Meanwhile, what's going on with http requests? Are they separately logged? The search engines should be requesting everything on their ordinary shopping lists, and all of those requests should be receiving 301 responses to https. (301 rather than the default 302 because, well, you're not going back.) So even if for some reason they hadn't stumbled across the https site, they'd be made aware of it by new redirects.

While you're at it, please double-check robots.txt and make sure it doesn't accidentally have any Disallows that you put in there temporarily while you were making the transition.
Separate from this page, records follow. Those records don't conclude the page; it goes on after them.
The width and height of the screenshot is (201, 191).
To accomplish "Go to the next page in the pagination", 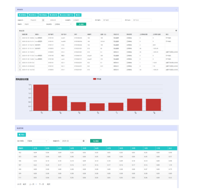I will coord(41,184).
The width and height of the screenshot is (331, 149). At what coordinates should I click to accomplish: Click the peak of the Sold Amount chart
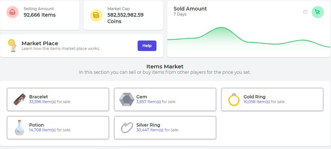pyautogui.click(x=221, y=27)
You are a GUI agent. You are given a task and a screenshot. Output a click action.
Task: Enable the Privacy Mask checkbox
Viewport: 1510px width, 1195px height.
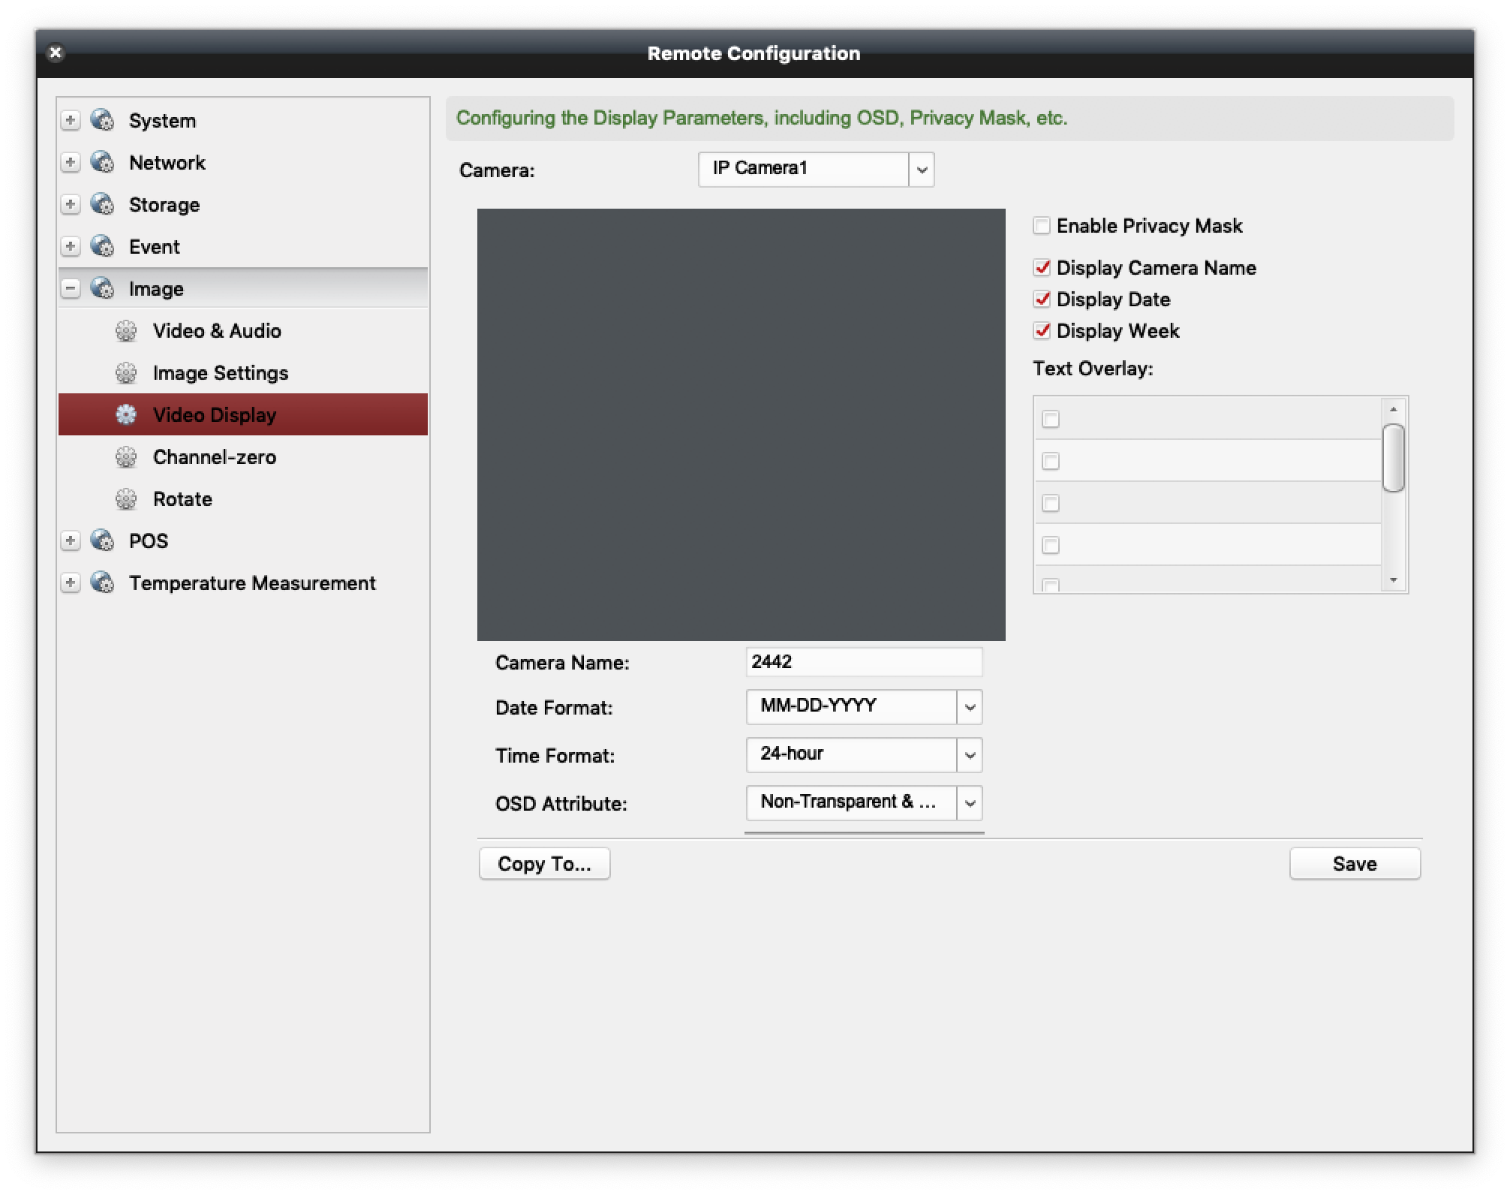1042,226
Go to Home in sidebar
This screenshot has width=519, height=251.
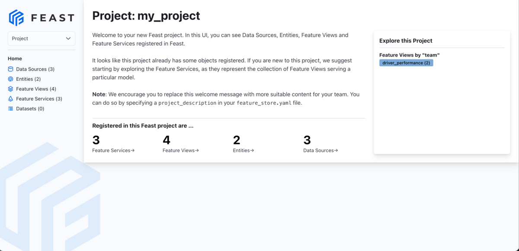point(15,58)
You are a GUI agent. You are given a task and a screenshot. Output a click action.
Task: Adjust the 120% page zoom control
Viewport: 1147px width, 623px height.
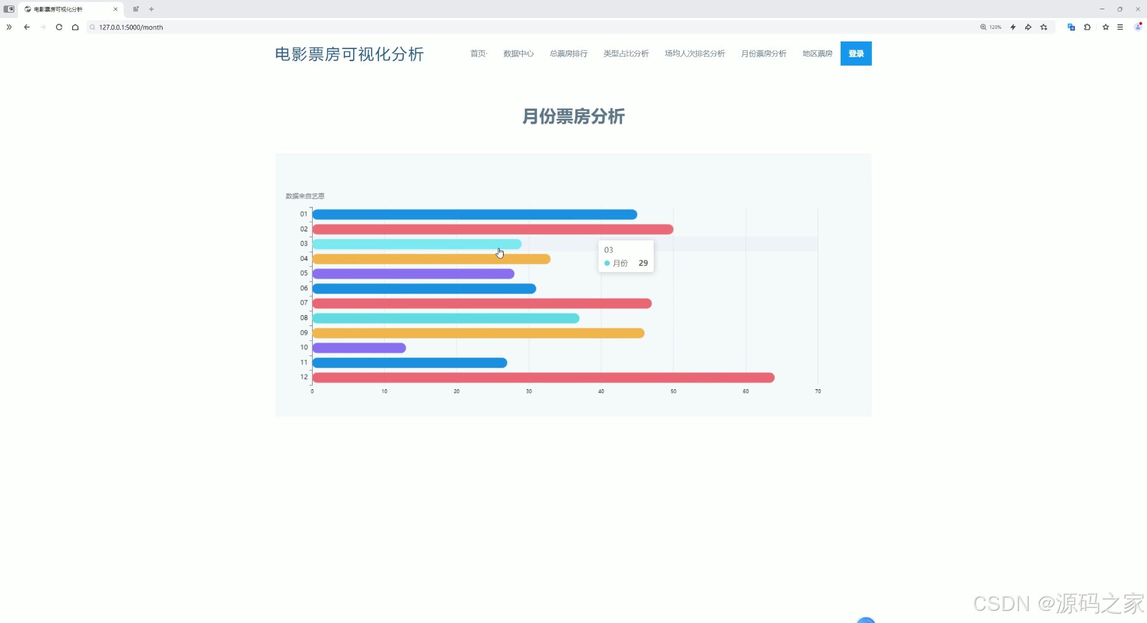[x=990, y=27]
You should expect a full top-to-bottom Google crawl within no more than 24 hours after they discover the existence of https://example.com/ And probably sooner still, if you've got a big site. (Again, I'm reporting my personal experience.) So, yeah, something is Not Right.

justpassing

8:52 am on Nov 16, 2018 (gmt 0)

Top Contributors Of The Month

Do you have canonical meta tag, or server header tag ?

If your HTTPS index.html has a canonical meta tag to your non-HTTPS index.html this is telling search engine to prefer the non-HTTP site.

In your log, was the size of the HTTPS index.html requested was of the right size? (meaning the page was served as it should)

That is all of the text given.